→ Task instructions:
In the material below, find each line with the string "accomplish" and copy it.

→ Material for the task:
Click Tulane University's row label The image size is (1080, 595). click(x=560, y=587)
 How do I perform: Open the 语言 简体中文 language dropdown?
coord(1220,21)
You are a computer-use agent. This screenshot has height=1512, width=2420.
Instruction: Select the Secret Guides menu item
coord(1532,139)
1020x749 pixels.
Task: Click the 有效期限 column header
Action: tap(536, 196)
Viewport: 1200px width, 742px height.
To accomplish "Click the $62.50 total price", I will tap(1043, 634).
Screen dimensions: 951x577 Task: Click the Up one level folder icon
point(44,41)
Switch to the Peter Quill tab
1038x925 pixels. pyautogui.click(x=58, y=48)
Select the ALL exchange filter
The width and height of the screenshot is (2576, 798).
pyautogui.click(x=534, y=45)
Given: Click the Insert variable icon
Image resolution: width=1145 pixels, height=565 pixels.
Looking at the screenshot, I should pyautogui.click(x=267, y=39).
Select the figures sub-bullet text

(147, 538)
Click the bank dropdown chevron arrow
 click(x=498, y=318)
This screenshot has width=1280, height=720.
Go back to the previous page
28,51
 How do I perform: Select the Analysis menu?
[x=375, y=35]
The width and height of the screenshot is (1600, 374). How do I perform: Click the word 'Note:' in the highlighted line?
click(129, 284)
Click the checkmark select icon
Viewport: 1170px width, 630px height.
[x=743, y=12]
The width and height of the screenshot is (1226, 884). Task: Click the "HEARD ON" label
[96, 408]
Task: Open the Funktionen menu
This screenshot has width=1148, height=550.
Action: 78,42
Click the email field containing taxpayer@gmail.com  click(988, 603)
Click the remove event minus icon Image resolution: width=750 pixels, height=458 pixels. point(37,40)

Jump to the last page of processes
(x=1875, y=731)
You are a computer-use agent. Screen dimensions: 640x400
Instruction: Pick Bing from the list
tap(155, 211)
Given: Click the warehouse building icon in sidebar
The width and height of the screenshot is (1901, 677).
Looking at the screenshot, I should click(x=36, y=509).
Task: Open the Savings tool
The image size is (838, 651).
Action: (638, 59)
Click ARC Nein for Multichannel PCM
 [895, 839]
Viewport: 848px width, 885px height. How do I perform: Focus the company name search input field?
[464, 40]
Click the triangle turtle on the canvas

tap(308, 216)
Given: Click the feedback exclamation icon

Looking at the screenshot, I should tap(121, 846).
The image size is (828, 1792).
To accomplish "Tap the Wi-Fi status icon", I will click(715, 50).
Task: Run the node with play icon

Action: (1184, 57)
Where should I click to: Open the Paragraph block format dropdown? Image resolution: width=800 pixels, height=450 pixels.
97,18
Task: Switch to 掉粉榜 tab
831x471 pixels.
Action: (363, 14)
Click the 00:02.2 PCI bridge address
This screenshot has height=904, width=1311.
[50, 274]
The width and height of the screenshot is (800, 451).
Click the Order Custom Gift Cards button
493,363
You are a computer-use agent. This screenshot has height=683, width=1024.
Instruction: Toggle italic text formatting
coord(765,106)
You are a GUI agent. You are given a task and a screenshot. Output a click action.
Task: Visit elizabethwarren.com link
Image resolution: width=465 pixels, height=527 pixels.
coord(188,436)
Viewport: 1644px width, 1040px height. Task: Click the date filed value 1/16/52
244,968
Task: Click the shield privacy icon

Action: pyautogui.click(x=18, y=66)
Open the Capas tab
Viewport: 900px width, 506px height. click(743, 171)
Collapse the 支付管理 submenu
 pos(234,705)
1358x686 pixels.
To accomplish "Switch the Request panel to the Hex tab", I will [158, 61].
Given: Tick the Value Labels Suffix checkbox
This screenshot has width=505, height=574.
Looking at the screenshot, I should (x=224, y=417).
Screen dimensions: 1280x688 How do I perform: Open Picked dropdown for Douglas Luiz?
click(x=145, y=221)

→ Solution for this exercise:
To accomplish "Click the $62.50 total price", I will tap(1043, 634).
To accomplish "Tap the Wi-Fi status icon", I will click(715, 50).
To accomplish "Switch the Request panel to the Hex tab", I will [158, 61].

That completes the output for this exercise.